Saroj seems to be the rock that Rakesh's stormy mind swirls around again and again. I don't know when this movie was filmed - much of it looks older than its 1968 date - but it's not the Nanda-falls-at-Shashi's-feet fare of director Suraj Prakash's Raja Saab or Jab Jab Phool Khile. (I haven't yet seen his fourth film with the pair, Mehndi Lagi Mere Haath - how does it stack up?) In fact, it ends like this:
Wow! He (and only he) is the one who changes in order to make the relationship to work! My only complaint is that the "older but wiser" reunited couple seems to have lost some of their joie de vivre, and I'd hate to think that's a necessary sacrifice for wisdom.
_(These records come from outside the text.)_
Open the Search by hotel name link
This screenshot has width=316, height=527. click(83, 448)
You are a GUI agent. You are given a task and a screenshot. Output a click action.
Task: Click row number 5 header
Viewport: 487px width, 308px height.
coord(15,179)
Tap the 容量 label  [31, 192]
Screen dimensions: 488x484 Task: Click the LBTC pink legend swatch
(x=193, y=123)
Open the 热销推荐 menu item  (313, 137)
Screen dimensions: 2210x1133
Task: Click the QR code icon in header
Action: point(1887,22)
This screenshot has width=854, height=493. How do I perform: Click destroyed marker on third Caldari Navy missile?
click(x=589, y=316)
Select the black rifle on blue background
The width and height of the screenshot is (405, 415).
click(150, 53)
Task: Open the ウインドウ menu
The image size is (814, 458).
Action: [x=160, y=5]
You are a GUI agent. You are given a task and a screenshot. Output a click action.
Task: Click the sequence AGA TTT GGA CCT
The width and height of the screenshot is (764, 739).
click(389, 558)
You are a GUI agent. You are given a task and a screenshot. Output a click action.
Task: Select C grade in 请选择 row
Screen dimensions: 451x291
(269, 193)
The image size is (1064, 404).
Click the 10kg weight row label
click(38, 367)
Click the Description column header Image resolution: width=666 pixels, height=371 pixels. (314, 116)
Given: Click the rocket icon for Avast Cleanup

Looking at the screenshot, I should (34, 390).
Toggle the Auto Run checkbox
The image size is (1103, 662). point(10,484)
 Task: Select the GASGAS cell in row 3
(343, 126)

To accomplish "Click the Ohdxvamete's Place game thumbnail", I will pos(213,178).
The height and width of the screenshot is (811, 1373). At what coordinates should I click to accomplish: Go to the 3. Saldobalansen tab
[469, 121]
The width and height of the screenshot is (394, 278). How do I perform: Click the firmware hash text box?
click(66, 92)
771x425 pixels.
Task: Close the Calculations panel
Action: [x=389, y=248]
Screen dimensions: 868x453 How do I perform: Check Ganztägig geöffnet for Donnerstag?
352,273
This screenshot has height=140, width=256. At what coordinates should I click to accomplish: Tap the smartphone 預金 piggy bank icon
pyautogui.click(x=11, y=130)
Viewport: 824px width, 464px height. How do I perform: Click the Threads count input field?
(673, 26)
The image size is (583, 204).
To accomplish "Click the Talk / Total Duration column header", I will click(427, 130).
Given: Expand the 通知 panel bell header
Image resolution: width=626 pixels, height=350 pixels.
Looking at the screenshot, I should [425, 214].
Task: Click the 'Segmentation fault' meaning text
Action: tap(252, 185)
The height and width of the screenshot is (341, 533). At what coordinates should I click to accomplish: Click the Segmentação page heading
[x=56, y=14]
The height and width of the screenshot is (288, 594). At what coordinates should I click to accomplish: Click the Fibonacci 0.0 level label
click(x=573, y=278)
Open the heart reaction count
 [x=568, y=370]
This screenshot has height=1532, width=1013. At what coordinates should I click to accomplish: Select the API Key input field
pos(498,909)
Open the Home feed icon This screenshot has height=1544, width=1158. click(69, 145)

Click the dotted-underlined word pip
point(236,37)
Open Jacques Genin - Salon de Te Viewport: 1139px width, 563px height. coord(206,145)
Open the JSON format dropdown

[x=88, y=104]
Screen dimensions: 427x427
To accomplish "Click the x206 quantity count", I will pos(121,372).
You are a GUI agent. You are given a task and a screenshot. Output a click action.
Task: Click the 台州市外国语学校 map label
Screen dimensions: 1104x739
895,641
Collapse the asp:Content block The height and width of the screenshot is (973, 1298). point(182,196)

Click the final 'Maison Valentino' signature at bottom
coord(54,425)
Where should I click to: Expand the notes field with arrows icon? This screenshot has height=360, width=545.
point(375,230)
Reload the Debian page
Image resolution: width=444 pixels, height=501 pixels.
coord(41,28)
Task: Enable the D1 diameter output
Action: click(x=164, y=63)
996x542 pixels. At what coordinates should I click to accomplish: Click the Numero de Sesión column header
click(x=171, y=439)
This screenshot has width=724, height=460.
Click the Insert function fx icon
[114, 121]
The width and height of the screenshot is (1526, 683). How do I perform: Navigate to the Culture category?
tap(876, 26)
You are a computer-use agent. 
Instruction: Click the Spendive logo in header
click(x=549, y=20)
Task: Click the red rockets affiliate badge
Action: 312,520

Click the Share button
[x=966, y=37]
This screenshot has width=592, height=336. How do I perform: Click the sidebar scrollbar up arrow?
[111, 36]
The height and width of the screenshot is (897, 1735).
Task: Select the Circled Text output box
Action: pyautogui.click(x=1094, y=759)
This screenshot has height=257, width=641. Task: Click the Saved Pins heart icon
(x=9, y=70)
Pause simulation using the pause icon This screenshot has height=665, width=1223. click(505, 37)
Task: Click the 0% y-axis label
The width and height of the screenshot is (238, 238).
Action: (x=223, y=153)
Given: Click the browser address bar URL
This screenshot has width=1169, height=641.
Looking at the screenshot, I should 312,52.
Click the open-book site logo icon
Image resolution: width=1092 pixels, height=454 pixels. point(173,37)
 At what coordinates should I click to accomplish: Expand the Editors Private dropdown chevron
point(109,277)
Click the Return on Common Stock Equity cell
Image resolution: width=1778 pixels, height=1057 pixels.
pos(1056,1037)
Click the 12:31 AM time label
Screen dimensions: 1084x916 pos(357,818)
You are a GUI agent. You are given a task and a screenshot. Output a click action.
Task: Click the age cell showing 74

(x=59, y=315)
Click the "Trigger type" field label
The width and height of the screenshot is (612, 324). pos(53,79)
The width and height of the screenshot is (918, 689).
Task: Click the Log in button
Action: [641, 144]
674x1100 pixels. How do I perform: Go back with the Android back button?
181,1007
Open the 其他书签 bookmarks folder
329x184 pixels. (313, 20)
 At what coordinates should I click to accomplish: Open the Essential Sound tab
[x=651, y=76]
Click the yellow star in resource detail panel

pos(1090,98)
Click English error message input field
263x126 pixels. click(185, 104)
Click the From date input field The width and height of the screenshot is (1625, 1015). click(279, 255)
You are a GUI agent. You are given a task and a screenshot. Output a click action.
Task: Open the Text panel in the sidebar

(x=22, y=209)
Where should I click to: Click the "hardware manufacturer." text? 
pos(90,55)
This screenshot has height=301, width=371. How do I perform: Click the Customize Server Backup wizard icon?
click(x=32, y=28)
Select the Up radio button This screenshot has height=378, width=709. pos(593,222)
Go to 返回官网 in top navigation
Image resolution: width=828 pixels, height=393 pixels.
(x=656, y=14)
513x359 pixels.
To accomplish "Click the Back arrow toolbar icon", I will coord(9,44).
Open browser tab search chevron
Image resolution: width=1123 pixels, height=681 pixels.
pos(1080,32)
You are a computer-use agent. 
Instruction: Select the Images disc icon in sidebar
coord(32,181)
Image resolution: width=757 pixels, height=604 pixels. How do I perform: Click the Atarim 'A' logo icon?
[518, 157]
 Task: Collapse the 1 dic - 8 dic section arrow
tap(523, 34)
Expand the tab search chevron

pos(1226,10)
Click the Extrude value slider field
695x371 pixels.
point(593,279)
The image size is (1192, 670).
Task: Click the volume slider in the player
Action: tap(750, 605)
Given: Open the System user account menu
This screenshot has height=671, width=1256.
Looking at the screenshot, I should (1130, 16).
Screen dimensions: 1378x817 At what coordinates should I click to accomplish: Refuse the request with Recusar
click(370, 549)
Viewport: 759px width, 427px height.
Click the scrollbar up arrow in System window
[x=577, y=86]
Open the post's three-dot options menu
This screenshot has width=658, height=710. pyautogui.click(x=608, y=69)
In addition to being a good think and listen, so to speak, Juaari is a good watch as well. Editor Self is going to lose the battle over including screen captures; if you don't want to see a lot of pictures of sad, wounded, and/or vulnerable Shashi (told you it was for the Shashi-loving emo sadists!) (plus a few of the other people in the movie), you may be excused to hop down to the links to the songs, about which I would love to know your opinion.
Song cuteness! "Neend Ud Jaye Teri" (thanks to Bollyviewer for finding it for me!), the last song in the movie, is so great. It interweaves the three love interests, all misty for Rakesh.
"Na Jane Kya Karegi" with the yong lovebirds is appropriately 60s boppy and sweet.
The Baba Traders DVD did not subtitle songs, but "Main Hoon Badnaam Juaari" seemed so sad - and gave Shashi an opportunity to showcase his abilities at physical expression (or practice his drunking, however you want to say it).
And because ending on sad drunking is a downer, and Editor Self is going to take away the computer if I don't stop posthaste, check out Rakesh's impressive gardener disguise, which he uses to trap Bankey in a dangerous admission. Who is this warpped-up, mustachioed man?
Shazam! It's Shashi!
* Courtesy of Kalyanji-Anandji with an assist by Laxmikant-Pyarelal (if I understand the credits correctly) and an interesting, varied background music that includes brassy riffs for the gamblins scenes, western classical music, and nods to other films, including a snippet of Aamne Samne's "Nain Milakar Chain Churana".
** And the most assertive female character is shot dead in cold blood in her home, but never mind.